Bogan v. Scott-Harris, , is a ruling by the Supreme Court of the United States where the court decided unanimously local legislators are entitled to the same absolute immunity from civil liability under Section 1983 for their legislative activities as are federal, state and regional legislators regardless of motive or intent.

== Background ==

From 1981 to 1997, respondent Janet Scott-Harris was the administrator for the Department of Health and Human Services (DHHS) in Fall River, Massachusetts. In 1990, Scott-Harris received a complaint that Dorothy Blitcliffe, a DHHS employee supervised by Scott-Harris, had made repeated racial and ethnic slurs about her colleagues. As Scott-Harris prepared to terminate Blitcliffe's employment, Blitcliffe used her political connections to press her case with state and local officials. One such connection was with petitioner Marilyn Roderick, the vice president of the Fall River City Council. The city council held a hearing on the pending charges against Blitcliffe. It ultimately accepted a settlement that would require Blitcliffe to be suspended for sixty days without pay. Afterwards, petitioner Daniel Bogan, the mayor of Fall River, substantially reduced the punishment.

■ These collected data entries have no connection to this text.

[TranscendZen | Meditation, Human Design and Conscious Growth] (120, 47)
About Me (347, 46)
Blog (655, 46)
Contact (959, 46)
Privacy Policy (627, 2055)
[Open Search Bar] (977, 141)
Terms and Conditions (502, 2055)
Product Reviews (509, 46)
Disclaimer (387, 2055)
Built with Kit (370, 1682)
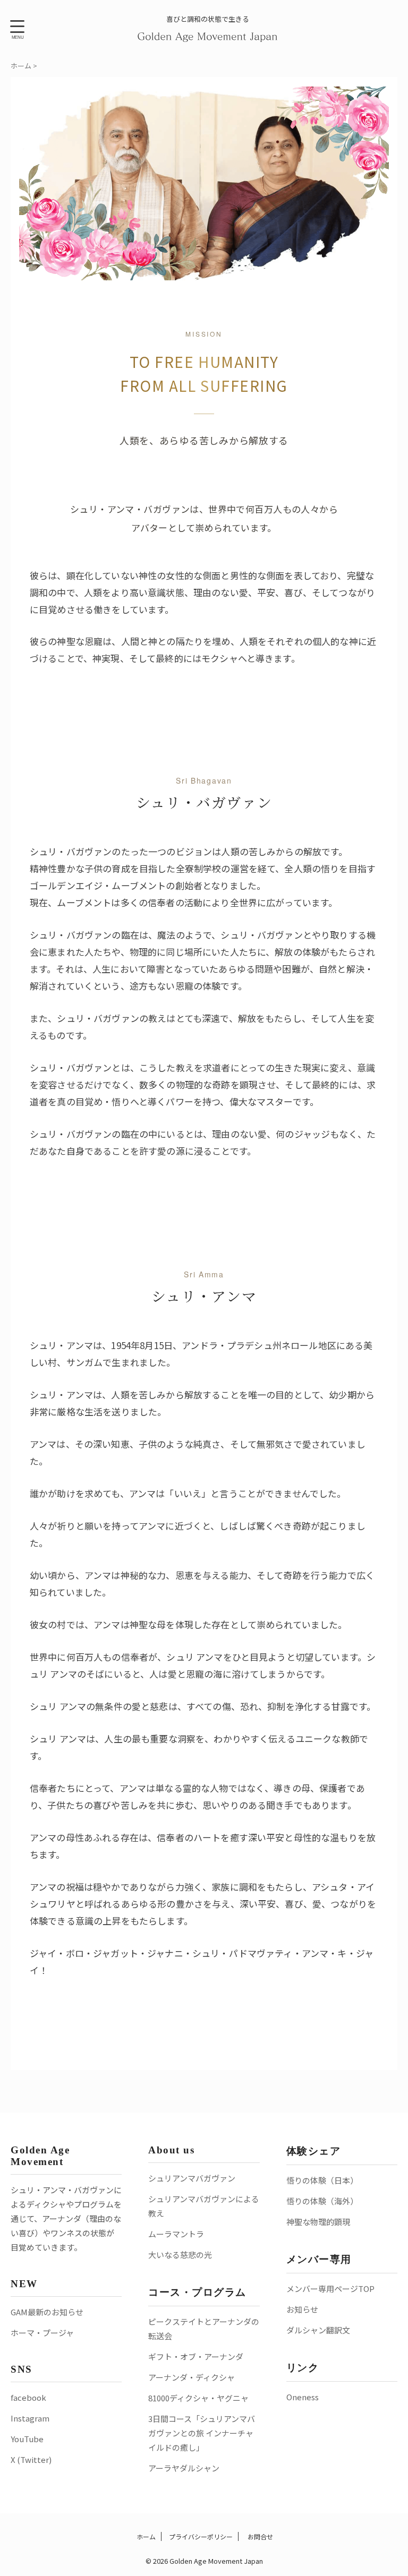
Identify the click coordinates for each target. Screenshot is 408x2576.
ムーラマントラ (176, 2233)
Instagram (30, 2418)
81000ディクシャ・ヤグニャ (198, 2397)
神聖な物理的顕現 (318, 2221)
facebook (28, 2397)
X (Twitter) (31, 2459)
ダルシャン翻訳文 (318, 2329)
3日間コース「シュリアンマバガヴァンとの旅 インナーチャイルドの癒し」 (201, 2433)
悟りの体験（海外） (322, 2200)
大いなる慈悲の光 (180, 2254)
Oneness (302, 2396)
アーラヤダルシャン (183, 2468)
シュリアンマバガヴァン (191, 2178)
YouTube (27, 2438)
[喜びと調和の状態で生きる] (207, 35)
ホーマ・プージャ (42, 2332)
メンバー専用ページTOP (330, 2288)
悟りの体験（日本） (322, 2180)
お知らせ (302, 2309)
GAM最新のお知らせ (47, 2311)
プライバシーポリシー (201, 2536)
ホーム (145, 2536)
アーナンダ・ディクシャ (191, 2377)
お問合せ (259, 2536)
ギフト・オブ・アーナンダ (195, 2356)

Meanwhile, Bogan prepared a budget proposal for the 1992 fiscal year. In anticipation of a 5 to 10 percent reduction in state aid, he proposed a freeze on the salaries of municipal employees, as well as the elimination of 135 city positions. Additionally, Bogan proposed the elimination of DHHS, of which Scott-Harris was the sole employee. The council's ordinance committee, chaired by Roderick, approved the proposal, eliminating DHHS. The proposal was approved by the city council in a 6–2 vote, with Roderick voting in favor. Bogan would go on to sign the ordinance into law.

Scott-Harris filed a lawsuit under against Bogan, Roderick, and others. In her lawsuit, Scott-Harris alleged that the elimination of her position was motivated by racial animus and her exercising her First Amendment right by moving to terminate Blitcliffe's employment. In the United States District Court for the District of Massachusetts, a jury found in favor of the defendants on the racial discrimination charge, but ruled in favor of Scott-Harris on her First Amendment claim. The United States Court of Appeals for the First Circuit affirmed the judgment against the city.

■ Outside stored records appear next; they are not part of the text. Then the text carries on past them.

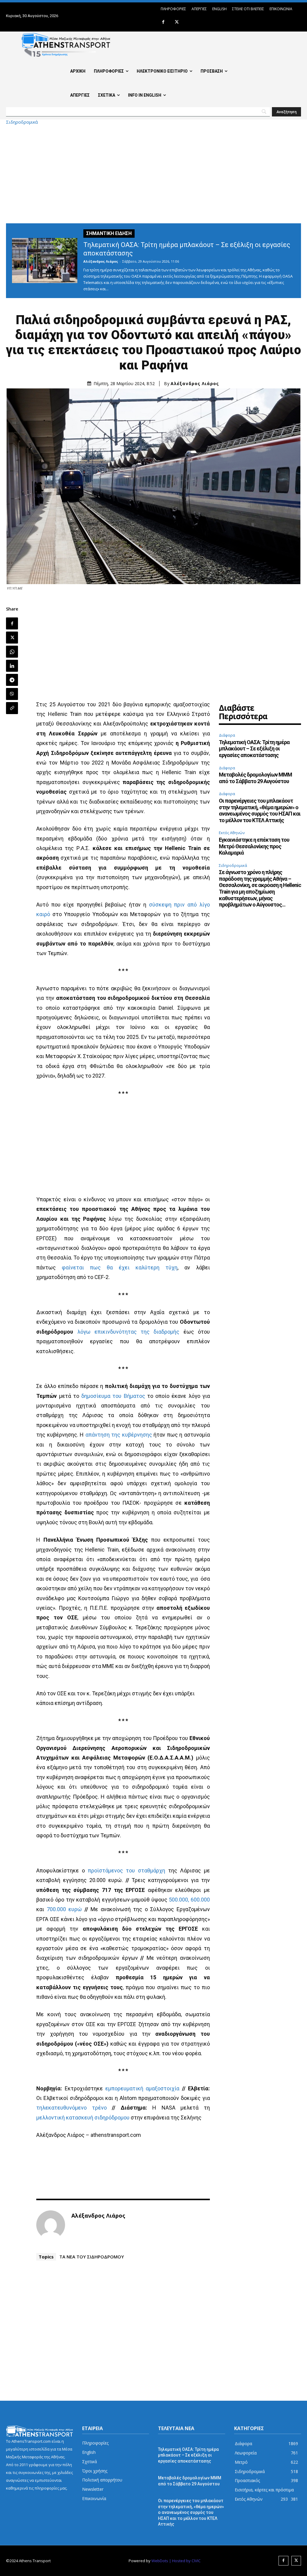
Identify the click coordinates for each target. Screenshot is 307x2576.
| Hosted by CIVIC (185, 2560)
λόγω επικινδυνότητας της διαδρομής (128, 1332)
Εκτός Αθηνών (232, 832)
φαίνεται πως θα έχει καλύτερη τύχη (119, 1267)
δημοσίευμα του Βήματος (113, 1396)
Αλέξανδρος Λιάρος (100, 261)
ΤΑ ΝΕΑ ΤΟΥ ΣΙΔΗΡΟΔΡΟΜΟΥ (91, 2257)
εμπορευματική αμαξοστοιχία (142, 2088)
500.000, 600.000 (189, 1899)
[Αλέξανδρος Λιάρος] (50, 2224)
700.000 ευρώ (64, 1909)
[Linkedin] (12, 666)
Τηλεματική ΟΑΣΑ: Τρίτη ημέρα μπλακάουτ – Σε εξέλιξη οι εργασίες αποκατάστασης (254, 748)
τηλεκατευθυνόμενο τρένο (71, 2107)
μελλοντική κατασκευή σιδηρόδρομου (83, 2117)
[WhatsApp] (12, 652)
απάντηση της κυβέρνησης (118, 1434)
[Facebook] (163, 22)
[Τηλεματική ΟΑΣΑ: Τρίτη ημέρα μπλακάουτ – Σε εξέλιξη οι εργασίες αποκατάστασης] (44, 260)
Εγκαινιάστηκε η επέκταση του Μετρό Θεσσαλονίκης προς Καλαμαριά (254, 846)
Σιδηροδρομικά (22, 122)
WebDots (159, 2560)
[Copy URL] (12, 708)
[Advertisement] (153, 174)
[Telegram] (12, 680)
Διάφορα (227, 735)
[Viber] (12, 694)
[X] (176, 22)
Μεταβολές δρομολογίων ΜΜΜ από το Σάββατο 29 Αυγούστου (255, 777)
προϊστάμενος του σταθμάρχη (126, 1870)
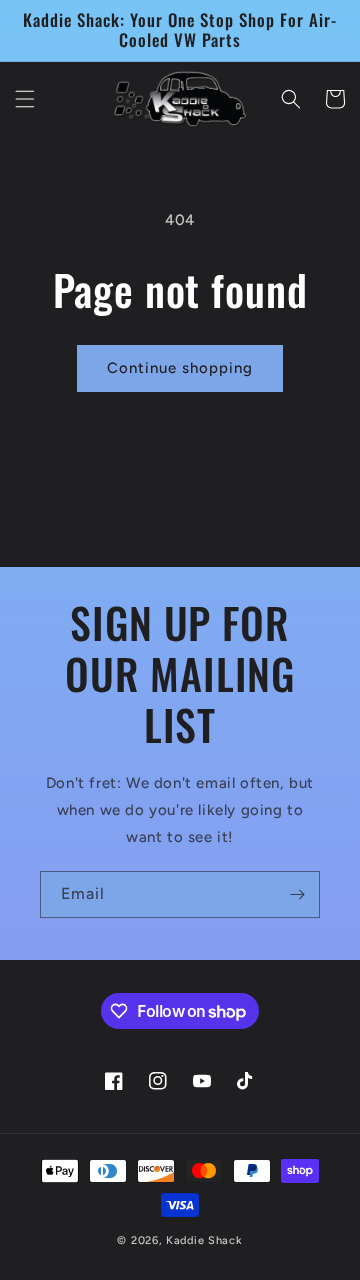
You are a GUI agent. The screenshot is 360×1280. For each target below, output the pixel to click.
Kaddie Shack (204, 1240)
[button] (25, 99)
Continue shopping (180, 368)
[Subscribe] (297, 894)
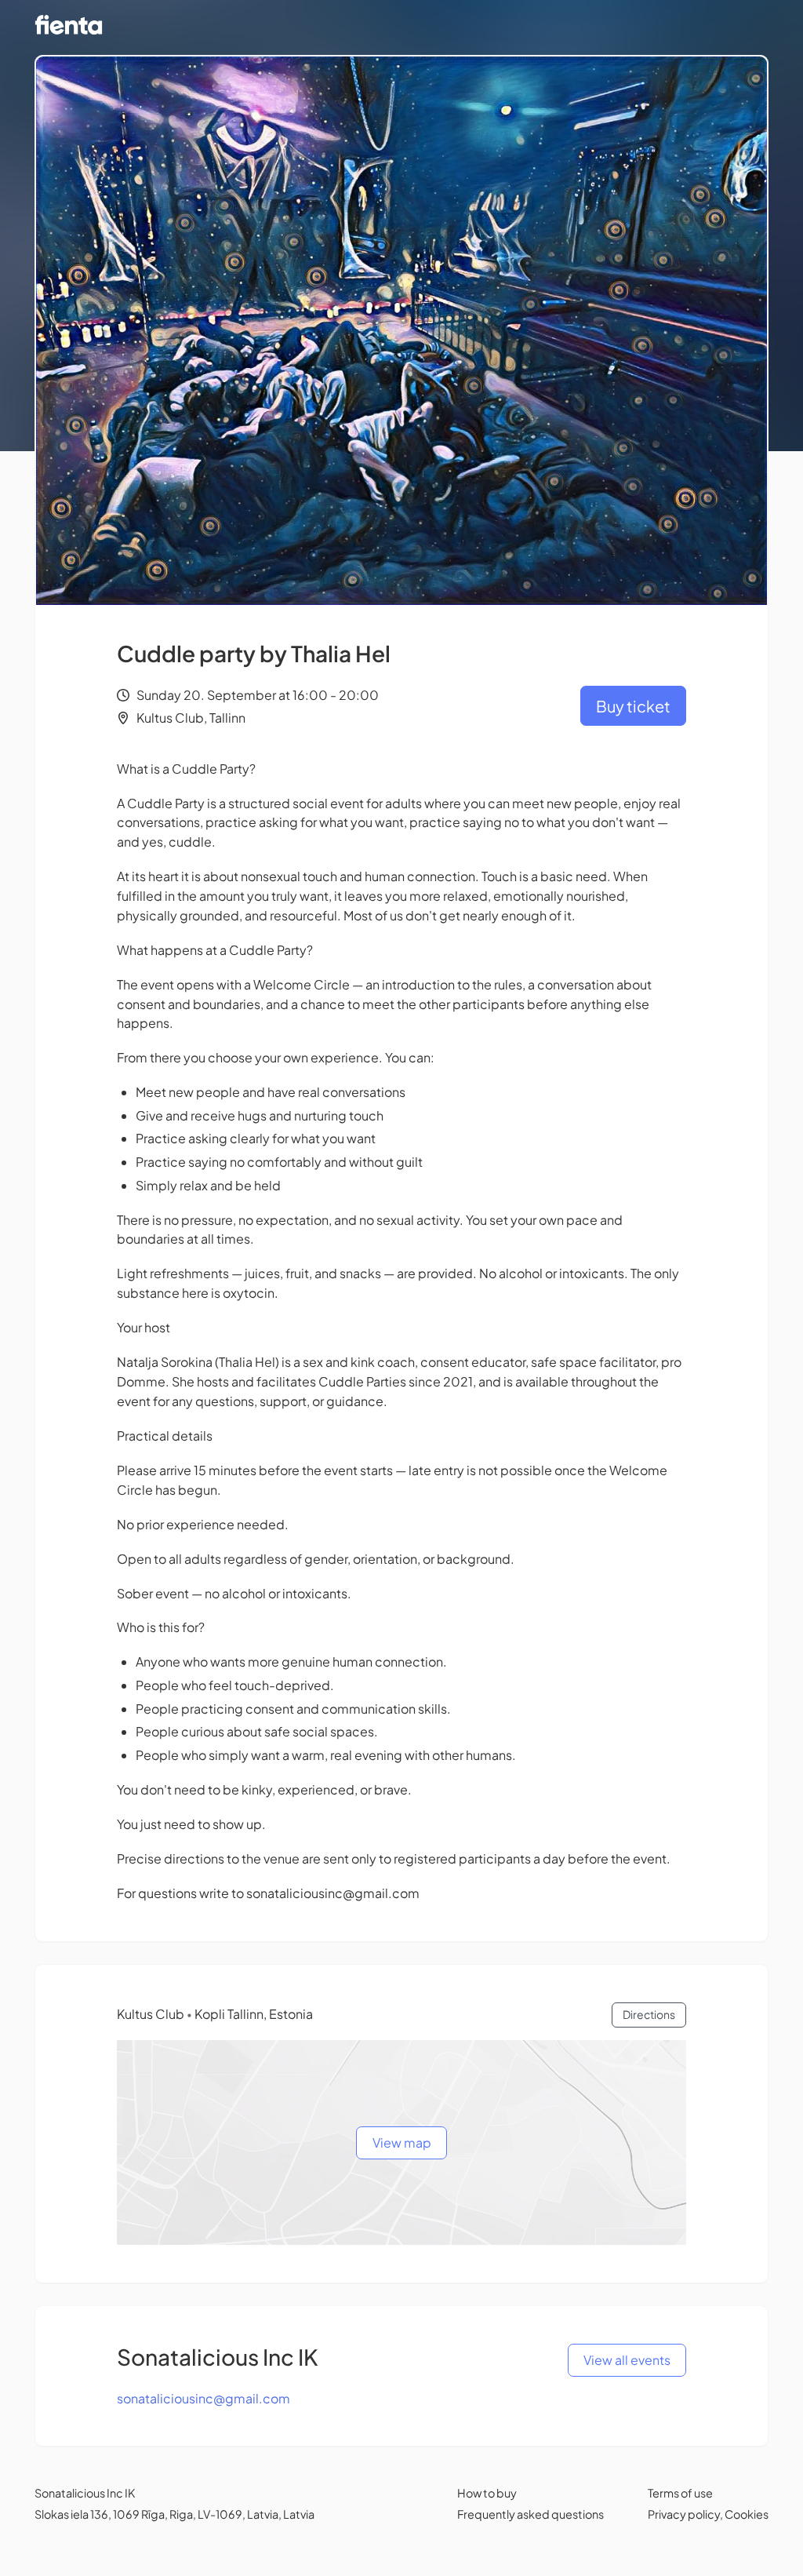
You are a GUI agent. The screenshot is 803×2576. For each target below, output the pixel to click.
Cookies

== Supreme Court Opinion ==

Justice Thomas delivered the opinion for a unanimous court.

=== Thomas's Opinion ===

Thomas begins his opinion with a summary of the common law principle that legislators are absolutely immune from liability for their legislative acts. Having held that state and regional legislators are entitled to absolute immunity from §1983 litigation, that the common law provided immunity to local legislators, and that the rationale for the latter is the same as for the former, Thomas logically concludes that the court should extend §1983 immunity to municipal lawmakers as well.

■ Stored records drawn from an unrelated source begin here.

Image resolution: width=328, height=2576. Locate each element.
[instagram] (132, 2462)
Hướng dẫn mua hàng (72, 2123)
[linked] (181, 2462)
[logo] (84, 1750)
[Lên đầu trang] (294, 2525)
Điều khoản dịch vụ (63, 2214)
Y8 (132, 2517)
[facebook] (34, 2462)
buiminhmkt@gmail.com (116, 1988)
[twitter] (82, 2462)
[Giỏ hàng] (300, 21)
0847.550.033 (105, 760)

Having held that local legislators are entitled to §1983 immunity for their legislative acts, Thomas then goes on to demonstrate that the city's acts at issue were in fact legislative, rather than retaliatory. Whether an act is legislative, Thomas says, depends on the nature of the act, rather the intent for which it is proposed. Quoting Tenney v. Brandhove, he says:

The privilege of absolute immunity "would be of little value if [legislators] could be subjected to the cost and inconvenience and distractions of a trial upon a conclusion of the pleader, or to the hazard of a judgment against them based upon a jury's speculation as to motives."

Having dispensed with the need to consider the motive behind the acts at issue, Thomas settles on the view that the actions taken by the city were clearly legislative. The acts of drafting, voting for, and signing policy are the hallmarks, Thomas says, of legislative acts, and should thus legislators should be granted absolute immunity from prosecution in such legislative acts.